Check every line of the data below for the word "agent", then give only the number of lines that have it.

GIVEN DATA:
----

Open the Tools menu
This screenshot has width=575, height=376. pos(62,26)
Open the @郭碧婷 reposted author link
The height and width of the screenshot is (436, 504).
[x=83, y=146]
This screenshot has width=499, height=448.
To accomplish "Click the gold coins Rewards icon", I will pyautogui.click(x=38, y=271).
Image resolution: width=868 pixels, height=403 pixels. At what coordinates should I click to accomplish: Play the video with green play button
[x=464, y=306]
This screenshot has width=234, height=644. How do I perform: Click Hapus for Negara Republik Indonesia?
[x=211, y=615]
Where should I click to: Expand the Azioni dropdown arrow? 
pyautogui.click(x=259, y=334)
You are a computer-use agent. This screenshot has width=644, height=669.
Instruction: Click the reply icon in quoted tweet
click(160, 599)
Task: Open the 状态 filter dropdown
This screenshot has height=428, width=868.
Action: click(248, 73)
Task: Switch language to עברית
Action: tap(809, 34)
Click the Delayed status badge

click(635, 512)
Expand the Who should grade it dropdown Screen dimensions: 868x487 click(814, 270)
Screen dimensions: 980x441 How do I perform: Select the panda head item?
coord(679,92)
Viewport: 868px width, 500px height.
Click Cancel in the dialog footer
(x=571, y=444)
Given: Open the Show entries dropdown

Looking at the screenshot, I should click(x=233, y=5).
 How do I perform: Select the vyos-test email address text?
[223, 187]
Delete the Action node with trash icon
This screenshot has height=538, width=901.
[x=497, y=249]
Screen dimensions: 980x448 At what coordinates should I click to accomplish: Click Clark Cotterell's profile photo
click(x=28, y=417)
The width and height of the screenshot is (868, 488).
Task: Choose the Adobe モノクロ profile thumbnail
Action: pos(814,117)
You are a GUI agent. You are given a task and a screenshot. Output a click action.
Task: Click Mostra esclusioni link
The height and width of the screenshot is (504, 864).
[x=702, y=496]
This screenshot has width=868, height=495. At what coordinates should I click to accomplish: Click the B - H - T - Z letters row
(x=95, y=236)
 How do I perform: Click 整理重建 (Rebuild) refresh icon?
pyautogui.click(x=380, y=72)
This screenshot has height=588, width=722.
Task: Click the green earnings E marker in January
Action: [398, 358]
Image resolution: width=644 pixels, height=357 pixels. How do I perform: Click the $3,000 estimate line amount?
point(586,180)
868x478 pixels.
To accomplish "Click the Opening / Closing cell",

----

EXERCISE RESPONSE:
2